**Excerpt:**
- - -
When Good Technical Writing Isn't Enough

Last week, I came across Don’t Build an Audience. It’s a fascinating post and has been occupying a lot of my “free thinking” time. I strongly suggest reading it as it’s well written and excellently argued.

To summarise what it tries to say:

  • The market for written content on the web (blog posts, articles etc) is “efficient”: in other words, great work will find its audience without you needing to build a “following” first.
  • “Liquidity providers” (influencers, curators, algorithms) are incentivized to share good content because it benefits them. They maintain credibility and engagement by surfacing quality work. Specifically called out are Substack, Alexey Guzey and Tyler Cowen.
  • You can speed up “distribution” of what you write with minimal effort. Just 30 minutes to email a few key people and posts on the “right” platforms.
  • Therefore, focus on creating excellent work rather than “building an audience”. If it’s truly good, the market will ensure it reaches “everyone who matters”.

I’m a very strong believer in the core message of “make cool things rather than chase followers”. It’s something I’ve done throughout my life and I have zero interest in changing that going forward.

But I don’t agree with the argument that the market is efficient for all types of written content. I think the author is over-indexing on what they write about: topics accessible for a wide audience and do not require background knowledge (e.g. philosophical musings, economic theory, social dynamics).

I write about technical topics. Sometimes this can be so deeply in the weeds that at most a few thousand people in the world would care about it. But it might totally change how these people work: it might teach about how to debug performance in their code, let them know about a new approach to analysing data or even inspires them build an entirely new program.

For technical content, the foundations of the “efficient market” as proposed break down:

  • There are very few influencers or curators for technical niches. There’s no “Tyler Cowen of performance” or “Alexey Guzey of databases”. The people who would most benefit from these posts are engineers who are heads-down solving problems. They’re probably not sharing content for an audience. There are exceptions (e.g. Simon Willison) but, while technical, they still skew to the “accessible” side. They’re also few and far between.
  • Substack is not good for “niche” content. Unlike TikTok or YouTube which are incredibly good at matching niche interests to the right people, Substack’s discovery still feels like it significantly prioritises content with wide appeal.
- - -
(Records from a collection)
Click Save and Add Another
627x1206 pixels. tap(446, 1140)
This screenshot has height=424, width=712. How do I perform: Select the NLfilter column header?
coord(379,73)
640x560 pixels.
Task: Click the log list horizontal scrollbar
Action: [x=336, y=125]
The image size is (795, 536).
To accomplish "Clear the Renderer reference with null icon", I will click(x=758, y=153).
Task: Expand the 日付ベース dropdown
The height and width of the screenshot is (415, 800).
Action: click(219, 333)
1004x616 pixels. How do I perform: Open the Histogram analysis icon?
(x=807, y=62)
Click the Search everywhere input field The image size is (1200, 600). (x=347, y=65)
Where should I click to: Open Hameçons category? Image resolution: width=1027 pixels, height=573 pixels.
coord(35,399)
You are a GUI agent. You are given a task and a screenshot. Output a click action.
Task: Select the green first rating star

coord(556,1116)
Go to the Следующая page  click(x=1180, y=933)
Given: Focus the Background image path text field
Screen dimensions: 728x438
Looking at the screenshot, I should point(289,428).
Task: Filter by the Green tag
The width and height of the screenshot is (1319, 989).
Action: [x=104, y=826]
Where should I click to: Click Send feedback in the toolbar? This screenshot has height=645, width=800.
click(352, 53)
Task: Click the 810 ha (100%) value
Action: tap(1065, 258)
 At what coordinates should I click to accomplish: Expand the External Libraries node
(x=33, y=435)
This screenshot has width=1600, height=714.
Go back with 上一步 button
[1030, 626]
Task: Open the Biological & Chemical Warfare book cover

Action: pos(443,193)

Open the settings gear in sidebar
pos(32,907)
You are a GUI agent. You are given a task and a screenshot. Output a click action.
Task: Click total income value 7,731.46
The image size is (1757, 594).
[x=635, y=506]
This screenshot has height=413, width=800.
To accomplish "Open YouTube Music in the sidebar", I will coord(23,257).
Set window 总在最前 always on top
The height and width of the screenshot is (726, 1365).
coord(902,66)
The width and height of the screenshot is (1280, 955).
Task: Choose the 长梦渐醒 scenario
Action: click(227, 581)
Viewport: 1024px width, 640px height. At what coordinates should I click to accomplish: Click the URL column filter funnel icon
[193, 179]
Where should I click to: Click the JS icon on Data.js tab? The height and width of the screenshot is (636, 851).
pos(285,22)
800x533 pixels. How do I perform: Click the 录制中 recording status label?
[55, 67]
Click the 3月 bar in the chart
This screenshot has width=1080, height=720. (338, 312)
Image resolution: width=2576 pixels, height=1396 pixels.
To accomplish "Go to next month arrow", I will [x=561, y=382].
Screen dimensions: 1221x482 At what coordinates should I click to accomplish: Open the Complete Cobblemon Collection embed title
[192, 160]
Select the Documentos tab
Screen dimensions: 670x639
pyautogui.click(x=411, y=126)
- - -
**Written exercise 1:** Copy the passage of the essay on technical writing from "But I don’t" up to and including "entirely new program.".
**Written exercise 2:** Which three liquidity providers does the essay on technical writing say are specifically called out in the post it summarizes?
Work only from the essay on technical writing.

**Response 1:**
But I don’t agree with the argument that the market is efficient for all types of written content. I think the author is over-indexing on what they write about: topics accessible for a wide audience and do not require background knowledge (e.g. philosophical musings, economic theory, social dynamics).

I write about technical topics. Sometimes this can be so deeply in the weeds that at most a few thousand people in the world would care about it. But it might totally change how these people work: it might teach about how to debug performance in their code, let them know about a new approach to analysing data or even inspires them build an entirely new program.

**Response 2:** Substack, Alexey Guzey and Tyler Cowen.